### Work to complete
For the listing below, return the line containing "Reload the current page", the line containing "You are a computer-use agent. 960x610 pixels.", and all lines in between, exactly as written and nothing else.

____________________

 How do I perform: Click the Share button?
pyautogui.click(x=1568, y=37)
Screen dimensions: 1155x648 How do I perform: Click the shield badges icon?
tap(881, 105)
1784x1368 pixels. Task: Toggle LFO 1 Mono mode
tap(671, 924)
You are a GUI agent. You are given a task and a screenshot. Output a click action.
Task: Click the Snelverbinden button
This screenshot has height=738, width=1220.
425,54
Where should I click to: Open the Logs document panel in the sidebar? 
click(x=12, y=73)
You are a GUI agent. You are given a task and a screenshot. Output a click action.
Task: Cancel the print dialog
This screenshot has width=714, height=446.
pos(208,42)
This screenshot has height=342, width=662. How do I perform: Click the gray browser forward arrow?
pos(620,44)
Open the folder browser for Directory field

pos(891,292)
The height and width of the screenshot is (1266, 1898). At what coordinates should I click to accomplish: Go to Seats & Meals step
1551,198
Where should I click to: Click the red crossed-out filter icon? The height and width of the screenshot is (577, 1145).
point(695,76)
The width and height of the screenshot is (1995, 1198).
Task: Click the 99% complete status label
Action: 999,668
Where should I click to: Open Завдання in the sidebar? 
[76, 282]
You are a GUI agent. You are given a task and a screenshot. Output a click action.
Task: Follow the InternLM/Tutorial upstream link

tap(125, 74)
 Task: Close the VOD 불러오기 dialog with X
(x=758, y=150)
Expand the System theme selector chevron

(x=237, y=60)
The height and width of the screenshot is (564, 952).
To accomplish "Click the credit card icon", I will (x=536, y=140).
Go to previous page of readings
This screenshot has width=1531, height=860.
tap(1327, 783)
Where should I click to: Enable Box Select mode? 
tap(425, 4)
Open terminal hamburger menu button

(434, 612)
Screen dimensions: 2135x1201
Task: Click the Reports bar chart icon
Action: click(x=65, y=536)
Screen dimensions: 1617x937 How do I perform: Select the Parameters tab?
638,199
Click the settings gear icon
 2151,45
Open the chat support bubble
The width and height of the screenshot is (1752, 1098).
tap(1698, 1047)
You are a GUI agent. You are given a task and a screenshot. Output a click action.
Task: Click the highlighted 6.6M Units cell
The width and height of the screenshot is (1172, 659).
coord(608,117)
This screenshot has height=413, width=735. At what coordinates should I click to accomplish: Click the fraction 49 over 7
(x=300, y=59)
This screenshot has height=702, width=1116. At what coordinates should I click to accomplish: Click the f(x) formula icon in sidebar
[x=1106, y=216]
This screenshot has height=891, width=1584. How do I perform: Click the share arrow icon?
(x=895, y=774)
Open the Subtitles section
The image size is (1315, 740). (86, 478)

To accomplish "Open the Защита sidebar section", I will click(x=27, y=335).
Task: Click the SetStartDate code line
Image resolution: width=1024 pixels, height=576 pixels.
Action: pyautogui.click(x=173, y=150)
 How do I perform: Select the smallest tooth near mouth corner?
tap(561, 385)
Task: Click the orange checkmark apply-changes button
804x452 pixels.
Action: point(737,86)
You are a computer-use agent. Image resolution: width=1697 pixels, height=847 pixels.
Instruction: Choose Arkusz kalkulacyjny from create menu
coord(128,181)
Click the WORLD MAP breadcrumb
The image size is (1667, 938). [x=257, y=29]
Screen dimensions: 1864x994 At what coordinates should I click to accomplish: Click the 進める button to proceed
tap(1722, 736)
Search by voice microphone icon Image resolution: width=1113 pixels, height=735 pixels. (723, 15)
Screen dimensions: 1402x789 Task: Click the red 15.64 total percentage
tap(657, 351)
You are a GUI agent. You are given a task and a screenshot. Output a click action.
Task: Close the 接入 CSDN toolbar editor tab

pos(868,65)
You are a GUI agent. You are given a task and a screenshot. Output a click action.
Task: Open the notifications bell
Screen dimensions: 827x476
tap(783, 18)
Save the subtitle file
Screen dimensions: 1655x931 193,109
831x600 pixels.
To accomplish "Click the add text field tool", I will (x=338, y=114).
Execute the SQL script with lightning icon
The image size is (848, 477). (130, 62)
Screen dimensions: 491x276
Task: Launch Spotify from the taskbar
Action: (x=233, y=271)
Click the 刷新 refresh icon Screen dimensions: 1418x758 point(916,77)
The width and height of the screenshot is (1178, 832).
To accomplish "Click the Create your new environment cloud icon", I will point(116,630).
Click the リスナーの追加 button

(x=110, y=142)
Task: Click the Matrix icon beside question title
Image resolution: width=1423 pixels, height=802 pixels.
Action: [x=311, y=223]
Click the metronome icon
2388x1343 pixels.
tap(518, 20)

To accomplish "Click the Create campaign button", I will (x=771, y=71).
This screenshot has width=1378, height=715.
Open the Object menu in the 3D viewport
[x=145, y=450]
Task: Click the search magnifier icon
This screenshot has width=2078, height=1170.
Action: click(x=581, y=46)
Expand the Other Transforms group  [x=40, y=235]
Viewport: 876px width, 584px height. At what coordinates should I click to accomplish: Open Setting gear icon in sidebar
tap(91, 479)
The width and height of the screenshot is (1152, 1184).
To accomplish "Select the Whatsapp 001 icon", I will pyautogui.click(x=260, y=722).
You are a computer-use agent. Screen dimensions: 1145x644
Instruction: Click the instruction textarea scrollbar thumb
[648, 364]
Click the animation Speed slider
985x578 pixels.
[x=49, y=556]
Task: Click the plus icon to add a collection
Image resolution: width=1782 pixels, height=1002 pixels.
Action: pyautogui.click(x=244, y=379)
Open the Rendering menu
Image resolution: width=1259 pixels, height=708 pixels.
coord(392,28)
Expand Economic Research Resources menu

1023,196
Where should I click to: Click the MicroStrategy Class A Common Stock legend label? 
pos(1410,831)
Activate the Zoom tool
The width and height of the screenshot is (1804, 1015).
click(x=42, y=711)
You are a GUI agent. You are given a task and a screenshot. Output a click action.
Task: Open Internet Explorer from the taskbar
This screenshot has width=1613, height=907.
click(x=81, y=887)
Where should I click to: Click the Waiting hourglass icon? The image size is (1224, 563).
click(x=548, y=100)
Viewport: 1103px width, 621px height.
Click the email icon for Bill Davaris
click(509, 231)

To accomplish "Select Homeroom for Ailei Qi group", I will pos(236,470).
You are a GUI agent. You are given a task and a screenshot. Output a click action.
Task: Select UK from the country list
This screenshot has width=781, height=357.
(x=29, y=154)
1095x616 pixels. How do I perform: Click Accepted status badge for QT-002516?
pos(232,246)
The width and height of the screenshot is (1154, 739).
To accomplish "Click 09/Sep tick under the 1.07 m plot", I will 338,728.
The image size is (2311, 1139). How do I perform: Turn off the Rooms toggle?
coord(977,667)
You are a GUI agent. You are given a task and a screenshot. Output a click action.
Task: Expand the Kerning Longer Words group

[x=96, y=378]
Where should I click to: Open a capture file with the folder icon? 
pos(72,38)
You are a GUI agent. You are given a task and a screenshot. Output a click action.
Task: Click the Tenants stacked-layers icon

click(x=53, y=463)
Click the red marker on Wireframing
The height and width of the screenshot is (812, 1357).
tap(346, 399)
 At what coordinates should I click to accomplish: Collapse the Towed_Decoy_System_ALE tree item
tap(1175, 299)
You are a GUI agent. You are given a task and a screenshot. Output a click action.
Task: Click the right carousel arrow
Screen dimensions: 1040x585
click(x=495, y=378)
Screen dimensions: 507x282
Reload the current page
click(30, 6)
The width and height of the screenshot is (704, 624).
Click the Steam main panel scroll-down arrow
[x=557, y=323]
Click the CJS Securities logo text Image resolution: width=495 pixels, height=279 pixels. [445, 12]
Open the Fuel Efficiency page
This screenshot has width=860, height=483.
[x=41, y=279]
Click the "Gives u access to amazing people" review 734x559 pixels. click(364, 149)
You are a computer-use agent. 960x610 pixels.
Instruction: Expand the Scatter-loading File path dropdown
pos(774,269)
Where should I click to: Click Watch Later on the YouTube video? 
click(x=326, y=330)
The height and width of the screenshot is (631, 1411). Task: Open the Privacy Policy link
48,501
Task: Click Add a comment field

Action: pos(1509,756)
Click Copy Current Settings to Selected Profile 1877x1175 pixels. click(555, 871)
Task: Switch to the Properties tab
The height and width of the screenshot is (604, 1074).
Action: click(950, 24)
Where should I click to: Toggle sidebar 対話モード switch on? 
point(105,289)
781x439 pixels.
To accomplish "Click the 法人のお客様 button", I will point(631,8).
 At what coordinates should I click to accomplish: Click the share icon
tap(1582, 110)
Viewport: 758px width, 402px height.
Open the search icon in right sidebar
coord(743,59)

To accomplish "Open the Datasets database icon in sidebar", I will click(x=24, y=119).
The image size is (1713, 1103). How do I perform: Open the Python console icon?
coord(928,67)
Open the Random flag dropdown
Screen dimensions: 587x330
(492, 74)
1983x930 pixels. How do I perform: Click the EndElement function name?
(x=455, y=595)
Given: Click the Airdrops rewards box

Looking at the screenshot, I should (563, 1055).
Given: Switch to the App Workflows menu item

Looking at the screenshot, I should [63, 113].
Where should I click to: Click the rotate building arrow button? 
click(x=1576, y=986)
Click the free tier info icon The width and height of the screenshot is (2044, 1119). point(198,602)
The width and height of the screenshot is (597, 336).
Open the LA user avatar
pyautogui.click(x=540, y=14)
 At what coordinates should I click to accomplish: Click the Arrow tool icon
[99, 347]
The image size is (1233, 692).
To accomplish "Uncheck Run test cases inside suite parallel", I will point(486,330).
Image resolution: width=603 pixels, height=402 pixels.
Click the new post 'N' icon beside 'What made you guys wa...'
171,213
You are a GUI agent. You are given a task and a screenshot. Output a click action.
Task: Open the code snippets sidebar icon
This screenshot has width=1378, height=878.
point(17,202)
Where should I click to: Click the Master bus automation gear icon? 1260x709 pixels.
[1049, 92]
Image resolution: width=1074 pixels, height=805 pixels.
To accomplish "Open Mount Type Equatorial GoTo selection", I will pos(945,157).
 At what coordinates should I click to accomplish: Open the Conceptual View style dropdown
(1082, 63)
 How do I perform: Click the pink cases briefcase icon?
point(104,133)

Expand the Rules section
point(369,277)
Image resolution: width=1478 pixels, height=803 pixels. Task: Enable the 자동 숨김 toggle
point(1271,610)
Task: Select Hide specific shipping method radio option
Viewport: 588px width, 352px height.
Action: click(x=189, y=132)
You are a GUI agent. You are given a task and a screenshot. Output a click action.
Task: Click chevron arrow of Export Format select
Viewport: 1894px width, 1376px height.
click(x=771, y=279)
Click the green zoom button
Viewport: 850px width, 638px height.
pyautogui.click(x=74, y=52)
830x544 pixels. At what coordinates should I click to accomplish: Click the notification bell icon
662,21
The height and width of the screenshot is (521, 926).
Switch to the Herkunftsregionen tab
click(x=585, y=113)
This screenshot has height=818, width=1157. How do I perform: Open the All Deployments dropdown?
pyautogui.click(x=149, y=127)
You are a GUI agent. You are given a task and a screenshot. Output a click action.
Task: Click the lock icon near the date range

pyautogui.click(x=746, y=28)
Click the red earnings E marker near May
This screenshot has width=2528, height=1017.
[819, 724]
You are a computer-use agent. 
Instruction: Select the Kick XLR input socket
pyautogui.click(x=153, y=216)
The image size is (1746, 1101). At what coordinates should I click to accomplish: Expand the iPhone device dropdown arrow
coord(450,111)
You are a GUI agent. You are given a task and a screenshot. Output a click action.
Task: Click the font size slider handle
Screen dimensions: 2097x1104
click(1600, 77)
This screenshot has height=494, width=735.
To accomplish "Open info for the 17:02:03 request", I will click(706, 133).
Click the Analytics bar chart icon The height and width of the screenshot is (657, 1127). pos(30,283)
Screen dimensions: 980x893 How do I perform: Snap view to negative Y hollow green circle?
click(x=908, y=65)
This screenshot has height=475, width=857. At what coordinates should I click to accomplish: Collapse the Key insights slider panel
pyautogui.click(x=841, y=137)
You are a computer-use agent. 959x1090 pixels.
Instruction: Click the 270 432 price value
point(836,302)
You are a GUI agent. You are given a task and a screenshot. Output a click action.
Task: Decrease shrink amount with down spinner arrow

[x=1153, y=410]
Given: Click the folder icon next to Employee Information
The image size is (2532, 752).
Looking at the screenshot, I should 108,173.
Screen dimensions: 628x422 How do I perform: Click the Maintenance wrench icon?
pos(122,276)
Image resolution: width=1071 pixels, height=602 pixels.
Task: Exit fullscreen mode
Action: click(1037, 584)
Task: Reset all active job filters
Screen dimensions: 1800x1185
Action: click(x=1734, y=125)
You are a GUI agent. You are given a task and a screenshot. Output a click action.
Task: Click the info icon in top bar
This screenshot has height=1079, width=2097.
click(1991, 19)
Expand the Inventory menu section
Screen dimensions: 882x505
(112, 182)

____________________

### Written answer
Reload the current page
click(30, 6)
The width and height of the screenshot is (704, 624).
Click the Steam main panel scroll-down arrow
[x=557, y=323]
Click the CJS Securities logo text Image resolution: width=495 pixels, height=279 pixels. [445, 12]
Open the Fuel Efficiency page
This screenshot has width=860, height=483.
[x=41, y=279]
Click the "Gives u access to amazing people" review 734x559 pixels. click(364, 149)
You are a computer-use agent. 960x610 pixels.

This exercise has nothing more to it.